Coffee companion's legacy of a listening heart

COFFEE WITH WARREN, with Warren Harbeck
Cochrane Eagle, June 11, 2003

One of the guiding lights for this column passed away June 5 in Winnipeg of complications associated with Wilson's disease. Dort Breisch, known to many up and down the Bow Valley for her work in health care and the hospice movement, was 73.

I've known Dort all of my adult life. She and her pastor-husband Frank helped raise our two sons during their high school years in Banff. For me, she came to epitomize the saying, "It's better to light one candle than to curse the darkness."

There's one story in particular about her that I never tire of telling:

It started out as a typical shift for Dort one day while she was nursing supervisor at a busy Calgary hospital. She checked duty rosters, reviewed a mountain of reports, made her rounds to the various nursing stations. Finally seizing a moment to catch her breath, she was just about to head to the cafeteria for a coffee break when her phone rang.

"Dort, can you come down to Emergency right away?" one of her staff said urgently. "We've got a wild man here!"

It was quite a scene that greeted Dort upon her arrival in the ER.

Standing elbow to elbow in a five-metre circle, arms folded and eyes fixed at something in the centre of the circle, were over a dozen nurses and orderlies.

There in their midst sat a very agitated elderly man in his 80's.

"Don't get too close to him!" one of the nurses warned Dort. "He's abusive and violent. He might hurt you."

Her staff filled her in on the situation. The man had walked into the hospital about a half-hour earlier, demanding to be checked, they said. When it seemed no one was paying attention to him, he began yelling unintelligibly and grabbing at the nurses and receptionist. Finally some of the staff surrounded him, sat him down, and summoned Dort.

Ignoring the cautions, Dort stepped inside the circle and sat next to their trembling, troubled guest, pressing her arm and shoulder gently against his.
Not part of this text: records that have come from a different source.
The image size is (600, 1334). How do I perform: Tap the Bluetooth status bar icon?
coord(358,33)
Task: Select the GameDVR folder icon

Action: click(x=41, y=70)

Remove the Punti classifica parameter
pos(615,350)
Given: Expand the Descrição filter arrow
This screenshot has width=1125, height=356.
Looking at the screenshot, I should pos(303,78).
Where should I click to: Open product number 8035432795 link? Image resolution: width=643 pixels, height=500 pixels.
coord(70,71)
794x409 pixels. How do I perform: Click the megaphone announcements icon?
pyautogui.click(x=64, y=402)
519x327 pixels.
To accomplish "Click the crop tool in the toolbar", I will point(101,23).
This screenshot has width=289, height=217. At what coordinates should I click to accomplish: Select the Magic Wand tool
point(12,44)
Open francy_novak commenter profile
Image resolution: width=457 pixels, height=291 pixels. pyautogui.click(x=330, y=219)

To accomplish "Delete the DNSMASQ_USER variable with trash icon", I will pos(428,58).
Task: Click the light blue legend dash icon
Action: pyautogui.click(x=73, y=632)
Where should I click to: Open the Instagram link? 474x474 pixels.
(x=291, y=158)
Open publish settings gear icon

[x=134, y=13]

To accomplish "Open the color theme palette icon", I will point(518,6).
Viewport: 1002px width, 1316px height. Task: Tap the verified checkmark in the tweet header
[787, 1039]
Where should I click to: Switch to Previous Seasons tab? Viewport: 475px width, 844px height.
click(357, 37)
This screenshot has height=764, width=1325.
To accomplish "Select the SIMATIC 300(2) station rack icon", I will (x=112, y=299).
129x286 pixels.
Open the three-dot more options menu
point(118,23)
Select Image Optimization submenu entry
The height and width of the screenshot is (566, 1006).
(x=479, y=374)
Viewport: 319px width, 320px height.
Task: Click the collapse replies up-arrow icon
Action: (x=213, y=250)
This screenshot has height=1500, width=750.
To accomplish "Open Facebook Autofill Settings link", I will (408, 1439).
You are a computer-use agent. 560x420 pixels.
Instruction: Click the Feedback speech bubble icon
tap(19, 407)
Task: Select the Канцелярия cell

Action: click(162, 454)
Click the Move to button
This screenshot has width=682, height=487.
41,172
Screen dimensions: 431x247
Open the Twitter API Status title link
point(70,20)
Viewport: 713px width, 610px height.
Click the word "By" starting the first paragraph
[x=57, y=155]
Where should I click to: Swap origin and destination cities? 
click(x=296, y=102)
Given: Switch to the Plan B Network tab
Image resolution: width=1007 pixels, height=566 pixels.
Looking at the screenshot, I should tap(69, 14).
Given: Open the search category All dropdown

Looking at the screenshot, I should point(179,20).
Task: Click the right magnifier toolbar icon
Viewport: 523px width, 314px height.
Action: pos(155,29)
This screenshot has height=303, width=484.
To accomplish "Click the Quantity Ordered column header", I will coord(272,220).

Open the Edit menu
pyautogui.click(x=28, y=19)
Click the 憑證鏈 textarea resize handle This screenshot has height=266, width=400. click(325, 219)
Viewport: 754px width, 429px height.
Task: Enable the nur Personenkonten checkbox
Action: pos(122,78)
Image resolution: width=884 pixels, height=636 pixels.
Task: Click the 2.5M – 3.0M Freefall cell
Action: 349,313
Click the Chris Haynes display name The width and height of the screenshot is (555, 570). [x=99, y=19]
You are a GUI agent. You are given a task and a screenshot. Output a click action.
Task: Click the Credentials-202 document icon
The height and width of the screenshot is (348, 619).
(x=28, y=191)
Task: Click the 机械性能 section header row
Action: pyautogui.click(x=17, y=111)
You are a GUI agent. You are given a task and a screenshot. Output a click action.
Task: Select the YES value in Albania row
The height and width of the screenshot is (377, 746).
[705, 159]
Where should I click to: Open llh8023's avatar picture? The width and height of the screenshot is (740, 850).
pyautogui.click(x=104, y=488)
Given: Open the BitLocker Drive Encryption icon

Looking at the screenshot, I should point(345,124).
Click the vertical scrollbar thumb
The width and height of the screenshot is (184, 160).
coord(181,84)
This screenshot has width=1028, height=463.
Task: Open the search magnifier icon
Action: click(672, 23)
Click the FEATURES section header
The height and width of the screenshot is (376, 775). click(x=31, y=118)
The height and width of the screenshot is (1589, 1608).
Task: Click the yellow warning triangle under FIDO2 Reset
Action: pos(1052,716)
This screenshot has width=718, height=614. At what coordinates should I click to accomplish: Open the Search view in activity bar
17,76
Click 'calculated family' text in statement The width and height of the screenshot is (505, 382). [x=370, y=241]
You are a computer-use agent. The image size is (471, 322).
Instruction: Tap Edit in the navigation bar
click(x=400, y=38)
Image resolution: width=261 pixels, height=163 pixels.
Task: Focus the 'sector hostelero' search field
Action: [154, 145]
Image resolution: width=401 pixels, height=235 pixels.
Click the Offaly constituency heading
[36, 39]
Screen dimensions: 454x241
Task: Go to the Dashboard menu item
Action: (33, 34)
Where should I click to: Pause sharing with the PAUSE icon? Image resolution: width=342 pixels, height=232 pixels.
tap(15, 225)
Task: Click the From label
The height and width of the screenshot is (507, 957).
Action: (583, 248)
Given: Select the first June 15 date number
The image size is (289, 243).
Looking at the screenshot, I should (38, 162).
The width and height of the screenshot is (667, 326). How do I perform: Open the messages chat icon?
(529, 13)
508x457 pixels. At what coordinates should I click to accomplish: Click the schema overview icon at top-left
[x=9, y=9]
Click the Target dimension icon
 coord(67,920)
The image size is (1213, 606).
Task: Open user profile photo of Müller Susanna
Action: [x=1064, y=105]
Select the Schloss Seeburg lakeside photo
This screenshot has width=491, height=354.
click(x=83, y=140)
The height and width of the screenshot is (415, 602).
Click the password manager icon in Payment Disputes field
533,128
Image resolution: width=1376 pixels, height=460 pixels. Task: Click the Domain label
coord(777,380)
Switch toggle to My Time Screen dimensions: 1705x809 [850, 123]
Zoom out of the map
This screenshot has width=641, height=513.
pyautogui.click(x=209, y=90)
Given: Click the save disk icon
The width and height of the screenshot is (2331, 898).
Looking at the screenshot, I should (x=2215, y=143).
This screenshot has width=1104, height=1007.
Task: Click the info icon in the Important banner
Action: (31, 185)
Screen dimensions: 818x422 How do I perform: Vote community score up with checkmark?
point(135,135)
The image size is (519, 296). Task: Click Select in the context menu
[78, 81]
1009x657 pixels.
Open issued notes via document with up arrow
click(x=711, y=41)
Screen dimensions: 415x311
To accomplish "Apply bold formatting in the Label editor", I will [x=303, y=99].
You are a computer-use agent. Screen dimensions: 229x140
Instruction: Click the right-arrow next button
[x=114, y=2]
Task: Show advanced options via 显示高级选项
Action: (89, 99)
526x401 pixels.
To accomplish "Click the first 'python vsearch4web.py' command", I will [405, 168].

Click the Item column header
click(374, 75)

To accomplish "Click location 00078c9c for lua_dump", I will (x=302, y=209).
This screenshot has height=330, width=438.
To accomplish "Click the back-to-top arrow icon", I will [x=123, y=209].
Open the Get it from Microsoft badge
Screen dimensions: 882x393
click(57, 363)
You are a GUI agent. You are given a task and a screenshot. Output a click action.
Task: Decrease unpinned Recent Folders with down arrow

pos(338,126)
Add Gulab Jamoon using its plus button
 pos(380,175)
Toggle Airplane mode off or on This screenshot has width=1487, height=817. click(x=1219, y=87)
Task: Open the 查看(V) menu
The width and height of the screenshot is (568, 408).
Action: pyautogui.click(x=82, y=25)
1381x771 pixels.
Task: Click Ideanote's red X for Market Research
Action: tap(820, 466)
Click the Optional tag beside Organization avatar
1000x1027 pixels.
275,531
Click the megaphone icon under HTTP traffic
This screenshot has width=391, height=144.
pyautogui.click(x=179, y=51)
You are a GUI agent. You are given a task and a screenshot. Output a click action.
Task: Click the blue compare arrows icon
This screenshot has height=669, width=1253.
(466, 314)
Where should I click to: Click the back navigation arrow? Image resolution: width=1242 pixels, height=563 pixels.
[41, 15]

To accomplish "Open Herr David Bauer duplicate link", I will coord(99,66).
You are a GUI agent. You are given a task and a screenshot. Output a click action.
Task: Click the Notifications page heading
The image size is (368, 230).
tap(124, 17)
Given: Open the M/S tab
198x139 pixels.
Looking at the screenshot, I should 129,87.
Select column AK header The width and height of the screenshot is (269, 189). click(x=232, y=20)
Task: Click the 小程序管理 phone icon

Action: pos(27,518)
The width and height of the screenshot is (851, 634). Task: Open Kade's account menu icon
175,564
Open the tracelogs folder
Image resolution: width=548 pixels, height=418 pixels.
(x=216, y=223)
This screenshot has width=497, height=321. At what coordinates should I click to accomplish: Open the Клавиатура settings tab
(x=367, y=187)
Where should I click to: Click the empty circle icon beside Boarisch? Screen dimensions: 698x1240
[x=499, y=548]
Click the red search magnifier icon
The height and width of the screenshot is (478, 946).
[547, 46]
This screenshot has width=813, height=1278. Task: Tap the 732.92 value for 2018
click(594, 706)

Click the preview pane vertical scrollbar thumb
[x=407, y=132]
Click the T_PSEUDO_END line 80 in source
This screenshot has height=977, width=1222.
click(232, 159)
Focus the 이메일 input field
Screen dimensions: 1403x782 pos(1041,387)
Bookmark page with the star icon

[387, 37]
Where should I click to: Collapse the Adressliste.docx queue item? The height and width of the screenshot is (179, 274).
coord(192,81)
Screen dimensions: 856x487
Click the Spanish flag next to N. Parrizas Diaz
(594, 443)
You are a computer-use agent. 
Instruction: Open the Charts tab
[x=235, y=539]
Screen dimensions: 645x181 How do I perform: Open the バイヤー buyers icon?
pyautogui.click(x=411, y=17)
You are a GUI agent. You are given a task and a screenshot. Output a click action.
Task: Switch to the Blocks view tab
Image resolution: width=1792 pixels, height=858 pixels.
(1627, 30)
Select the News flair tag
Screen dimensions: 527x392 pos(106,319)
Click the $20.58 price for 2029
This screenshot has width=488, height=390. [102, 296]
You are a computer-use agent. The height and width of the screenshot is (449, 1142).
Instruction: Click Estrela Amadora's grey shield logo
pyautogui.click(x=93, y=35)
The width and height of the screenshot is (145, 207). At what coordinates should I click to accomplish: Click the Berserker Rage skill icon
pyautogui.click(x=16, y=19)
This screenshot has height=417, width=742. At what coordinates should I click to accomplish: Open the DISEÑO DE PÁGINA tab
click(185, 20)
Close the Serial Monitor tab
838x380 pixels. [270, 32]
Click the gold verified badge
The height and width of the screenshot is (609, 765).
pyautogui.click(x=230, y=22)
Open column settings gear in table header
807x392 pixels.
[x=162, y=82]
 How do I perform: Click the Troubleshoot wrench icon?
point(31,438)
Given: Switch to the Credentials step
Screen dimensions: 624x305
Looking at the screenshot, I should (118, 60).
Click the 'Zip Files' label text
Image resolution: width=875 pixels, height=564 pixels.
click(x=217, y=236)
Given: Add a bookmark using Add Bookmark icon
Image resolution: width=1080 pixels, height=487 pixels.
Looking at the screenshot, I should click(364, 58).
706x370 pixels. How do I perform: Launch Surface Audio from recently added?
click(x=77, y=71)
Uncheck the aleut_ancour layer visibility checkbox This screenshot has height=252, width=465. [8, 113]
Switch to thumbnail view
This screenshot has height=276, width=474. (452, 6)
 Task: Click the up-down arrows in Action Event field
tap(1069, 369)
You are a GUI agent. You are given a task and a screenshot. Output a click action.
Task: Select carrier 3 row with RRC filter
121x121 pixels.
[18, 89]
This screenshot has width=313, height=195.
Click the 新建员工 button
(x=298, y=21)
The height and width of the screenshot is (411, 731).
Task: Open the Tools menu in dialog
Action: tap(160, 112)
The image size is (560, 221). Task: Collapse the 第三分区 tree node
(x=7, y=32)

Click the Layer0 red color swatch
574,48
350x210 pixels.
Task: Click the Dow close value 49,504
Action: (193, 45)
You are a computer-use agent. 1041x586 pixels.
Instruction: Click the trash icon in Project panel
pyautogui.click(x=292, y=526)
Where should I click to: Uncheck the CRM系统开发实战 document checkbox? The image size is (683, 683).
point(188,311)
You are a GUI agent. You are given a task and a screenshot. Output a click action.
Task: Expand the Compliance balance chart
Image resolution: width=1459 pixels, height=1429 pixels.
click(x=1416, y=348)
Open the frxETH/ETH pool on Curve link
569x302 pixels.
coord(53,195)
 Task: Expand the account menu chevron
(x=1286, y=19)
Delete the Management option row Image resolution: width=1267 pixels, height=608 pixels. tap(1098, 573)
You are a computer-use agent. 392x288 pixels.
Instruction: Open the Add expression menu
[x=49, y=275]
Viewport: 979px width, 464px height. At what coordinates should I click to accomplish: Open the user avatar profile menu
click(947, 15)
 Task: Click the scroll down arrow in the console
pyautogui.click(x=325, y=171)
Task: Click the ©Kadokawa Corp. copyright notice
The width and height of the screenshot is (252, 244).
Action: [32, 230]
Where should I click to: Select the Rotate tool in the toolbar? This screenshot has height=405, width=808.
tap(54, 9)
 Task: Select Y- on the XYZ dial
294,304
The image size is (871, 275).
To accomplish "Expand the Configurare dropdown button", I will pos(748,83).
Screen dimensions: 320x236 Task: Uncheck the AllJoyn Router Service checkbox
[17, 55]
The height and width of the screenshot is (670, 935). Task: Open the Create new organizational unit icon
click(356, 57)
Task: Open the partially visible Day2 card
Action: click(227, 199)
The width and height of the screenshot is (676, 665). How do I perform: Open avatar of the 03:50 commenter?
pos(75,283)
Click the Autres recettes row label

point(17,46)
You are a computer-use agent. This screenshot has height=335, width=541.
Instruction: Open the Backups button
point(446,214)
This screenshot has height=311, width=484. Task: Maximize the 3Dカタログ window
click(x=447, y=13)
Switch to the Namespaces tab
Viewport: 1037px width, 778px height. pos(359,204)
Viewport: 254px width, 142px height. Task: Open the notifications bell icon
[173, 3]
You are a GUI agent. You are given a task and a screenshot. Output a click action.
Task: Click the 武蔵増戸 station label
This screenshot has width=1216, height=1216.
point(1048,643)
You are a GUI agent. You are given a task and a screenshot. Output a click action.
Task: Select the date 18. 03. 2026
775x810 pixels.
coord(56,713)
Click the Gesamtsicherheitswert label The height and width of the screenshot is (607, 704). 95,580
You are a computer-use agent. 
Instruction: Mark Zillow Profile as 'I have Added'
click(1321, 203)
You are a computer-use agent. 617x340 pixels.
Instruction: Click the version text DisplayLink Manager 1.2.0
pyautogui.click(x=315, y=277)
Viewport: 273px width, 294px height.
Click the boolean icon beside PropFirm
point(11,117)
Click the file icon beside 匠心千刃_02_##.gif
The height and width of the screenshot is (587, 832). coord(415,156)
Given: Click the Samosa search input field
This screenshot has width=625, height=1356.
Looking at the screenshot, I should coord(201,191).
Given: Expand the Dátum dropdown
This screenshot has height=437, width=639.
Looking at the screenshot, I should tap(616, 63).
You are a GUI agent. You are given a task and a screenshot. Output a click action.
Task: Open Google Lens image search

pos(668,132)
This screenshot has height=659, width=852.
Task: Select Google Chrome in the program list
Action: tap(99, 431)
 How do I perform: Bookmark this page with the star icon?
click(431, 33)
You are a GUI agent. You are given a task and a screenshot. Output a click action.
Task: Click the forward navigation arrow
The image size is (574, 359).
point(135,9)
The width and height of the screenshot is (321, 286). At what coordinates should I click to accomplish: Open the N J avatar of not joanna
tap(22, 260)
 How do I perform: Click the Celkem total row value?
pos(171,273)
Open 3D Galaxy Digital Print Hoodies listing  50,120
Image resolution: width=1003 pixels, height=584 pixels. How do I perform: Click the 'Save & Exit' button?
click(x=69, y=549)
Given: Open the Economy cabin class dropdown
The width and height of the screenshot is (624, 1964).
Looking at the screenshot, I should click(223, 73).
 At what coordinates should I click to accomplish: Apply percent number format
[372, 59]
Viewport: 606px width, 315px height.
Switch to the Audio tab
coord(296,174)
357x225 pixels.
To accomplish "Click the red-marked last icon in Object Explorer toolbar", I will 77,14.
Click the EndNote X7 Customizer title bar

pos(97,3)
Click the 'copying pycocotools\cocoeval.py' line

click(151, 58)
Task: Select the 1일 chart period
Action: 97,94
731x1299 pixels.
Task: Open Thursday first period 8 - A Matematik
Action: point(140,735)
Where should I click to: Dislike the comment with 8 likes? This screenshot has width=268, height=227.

"Are you okay?" she asked softly.

Whether it was the warmth of Dort's smile, the gentleness of her touch, the tenderness of her voice, or her disarmingly beautiful silver hair, the man breathed deeply and started to speak more calmly.

"Check! Check!" it sounded like he was saying over and over in a heavy accent.

Suddenly it dawned on Dort what he'd really been saying all along. She raised her head and looked around at the contingent of health care personnel encircling them. "I think we've forgotten something here," she said to them. "Is there a Czech interpreter on duty?"

The solution to the problem was so simple. Somehow in the busyness of caring for the many patients who had come to Emergency that day, the admitting staff had missed the obvious: the old man couldn't speak English!

He wasn't saying, "check," but "Czech."

He required an interpreter for his Eastern European language to explain that he was having chest pains. He was crying out for his life, and no one seemed to understand – or care. Then Dort entered the scene and sensed beyond words the frightened gentleman's distress.

Her staff thought he needed a straitjacket; Dort offered him a listening heart.

When Dort told me this story over coffee back in 1990, I was not at all surprised. She had a knack for coming up with compassionate, common-sense solutions to complex social problems in hospital environments.

After her years as a nurse and supervisor at Banff's Mineral Springs Hospital and at Calgary's Holy Cross, Colonel Belcher, and Rockyview hospitals, Dort served for a while as residential hospice coordinator with Hospice Calgary before moving to Regina and, only recently, to Winnipeg, where Frank is pastoring a church.

Something once said by Cochrane global volunteer Leslie Davies – herself a person with a listening heart – captures remarkably well the essence of people like Dort.

"One of the greatest gifts we can give one another is to be present, that is, to truly bend our heart and spirit towards others, to take time to listen and to care."

Thank you, Dort, for your legacy of the listening heart.